• _Entries shown_
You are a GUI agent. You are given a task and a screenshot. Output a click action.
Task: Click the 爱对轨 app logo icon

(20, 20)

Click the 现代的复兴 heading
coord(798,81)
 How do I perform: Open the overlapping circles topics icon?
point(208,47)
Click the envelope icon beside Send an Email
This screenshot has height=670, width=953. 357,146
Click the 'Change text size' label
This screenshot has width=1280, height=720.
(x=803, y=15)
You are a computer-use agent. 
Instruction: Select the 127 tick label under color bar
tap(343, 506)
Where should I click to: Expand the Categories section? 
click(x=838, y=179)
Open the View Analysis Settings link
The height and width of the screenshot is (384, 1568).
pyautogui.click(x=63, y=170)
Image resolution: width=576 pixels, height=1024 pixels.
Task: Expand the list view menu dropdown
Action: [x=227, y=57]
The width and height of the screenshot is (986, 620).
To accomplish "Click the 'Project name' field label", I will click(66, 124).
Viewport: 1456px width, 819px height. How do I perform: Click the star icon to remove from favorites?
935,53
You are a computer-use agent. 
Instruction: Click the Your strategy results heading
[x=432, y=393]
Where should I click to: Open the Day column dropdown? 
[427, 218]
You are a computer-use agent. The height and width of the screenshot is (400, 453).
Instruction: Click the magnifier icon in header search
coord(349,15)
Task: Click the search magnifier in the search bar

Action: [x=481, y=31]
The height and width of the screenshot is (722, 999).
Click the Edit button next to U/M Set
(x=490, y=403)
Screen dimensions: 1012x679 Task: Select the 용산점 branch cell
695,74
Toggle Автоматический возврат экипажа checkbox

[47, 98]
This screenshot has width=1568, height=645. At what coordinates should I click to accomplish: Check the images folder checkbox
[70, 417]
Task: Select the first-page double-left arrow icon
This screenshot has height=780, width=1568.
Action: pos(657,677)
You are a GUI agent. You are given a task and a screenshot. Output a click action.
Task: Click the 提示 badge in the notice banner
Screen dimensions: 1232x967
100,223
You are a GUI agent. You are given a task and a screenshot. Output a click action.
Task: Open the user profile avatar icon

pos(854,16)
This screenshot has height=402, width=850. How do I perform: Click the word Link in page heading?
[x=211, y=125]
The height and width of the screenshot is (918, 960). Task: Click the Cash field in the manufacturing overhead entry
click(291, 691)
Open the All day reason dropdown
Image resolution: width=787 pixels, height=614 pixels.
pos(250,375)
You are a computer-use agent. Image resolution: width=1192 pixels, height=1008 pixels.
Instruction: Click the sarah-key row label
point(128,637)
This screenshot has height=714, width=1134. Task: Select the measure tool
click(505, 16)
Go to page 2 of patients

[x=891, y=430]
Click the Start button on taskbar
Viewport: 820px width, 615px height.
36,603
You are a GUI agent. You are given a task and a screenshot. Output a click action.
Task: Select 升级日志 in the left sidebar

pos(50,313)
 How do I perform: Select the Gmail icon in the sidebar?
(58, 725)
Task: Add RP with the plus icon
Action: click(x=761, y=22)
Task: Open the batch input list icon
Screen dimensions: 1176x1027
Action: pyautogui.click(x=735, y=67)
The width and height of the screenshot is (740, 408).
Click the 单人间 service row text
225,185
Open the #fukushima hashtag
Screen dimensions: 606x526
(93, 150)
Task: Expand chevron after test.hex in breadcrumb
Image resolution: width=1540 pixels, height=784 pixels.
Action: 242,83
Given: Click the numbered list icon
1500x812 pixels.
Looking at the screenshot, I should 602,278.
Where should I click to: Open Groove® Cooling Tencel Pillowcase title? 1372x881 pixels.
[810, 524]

• _Task statement_
Which lines hold the string "computer"? Copy all of them from the data above.

• _Written answer_
You are a computer-use agent. 
You are a computer-use agent. 
You are a computer-use agent. The height and width of the screenshot is (400, 453).
You are a computer-use agent. Image resolution: width=1192 pixels, height=1008 pixels.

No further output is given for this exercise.